Only a number is expected: how many lines in the data below contain the word "Given".
* * * * *
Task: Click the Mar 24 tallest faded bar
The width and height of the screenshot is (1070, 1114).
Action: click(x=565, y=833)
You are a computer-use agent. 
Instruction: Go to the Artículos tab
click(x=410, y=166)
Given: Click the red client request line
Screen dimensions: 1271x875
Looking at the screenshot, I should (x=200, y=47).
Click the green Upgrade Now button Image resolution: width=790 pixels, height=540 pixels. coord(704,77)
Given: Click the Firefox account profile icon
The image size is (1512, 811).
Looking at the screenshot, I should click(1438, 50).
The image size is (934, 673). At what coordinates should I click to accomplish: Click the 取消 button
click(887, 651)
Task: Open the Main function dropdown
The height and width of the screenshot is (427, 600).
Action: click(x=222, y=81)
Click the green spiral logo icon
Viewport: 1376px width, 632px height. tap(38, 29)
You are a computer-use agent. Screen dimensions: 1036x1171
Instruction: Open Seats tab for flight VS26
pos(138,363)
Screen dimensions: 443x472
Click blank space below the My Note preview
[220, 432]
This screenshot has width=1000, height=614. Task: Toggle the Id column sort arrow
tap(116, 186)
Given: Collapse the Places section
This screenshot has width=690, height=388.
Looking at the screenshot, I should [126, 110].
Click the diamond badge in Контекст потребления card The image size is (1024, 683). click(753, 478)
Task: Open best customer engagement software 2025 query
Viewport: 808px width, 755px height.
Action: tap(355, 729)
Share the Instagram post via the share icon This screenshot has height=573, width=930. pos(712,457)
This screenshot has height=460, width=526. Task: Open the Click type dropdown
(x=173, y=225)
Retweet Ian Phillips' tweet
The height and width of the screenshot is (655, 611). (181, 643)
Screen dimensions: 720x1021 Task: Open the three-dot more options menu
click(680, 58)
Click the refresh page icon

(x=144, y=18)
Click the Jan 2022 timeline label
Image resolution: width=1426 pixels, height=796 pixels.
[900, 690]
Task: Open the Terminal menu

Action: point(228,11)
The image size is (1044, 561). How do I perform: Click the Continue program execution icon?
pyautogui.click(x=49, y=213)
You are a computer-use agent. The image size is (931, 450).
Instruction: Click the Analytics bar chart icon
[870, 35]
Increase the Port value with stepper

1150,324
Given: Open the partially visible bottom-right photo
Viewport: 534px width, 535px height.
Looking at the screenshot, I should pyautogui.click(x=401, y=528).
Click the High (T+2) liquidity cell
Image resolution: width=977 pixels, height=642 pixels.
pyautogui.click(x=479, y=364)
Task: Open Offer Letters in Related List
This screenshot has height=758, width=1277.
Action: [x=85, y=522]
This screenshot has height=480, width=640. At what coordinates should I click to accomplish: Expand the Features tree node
* * * * *
_Written answer_
4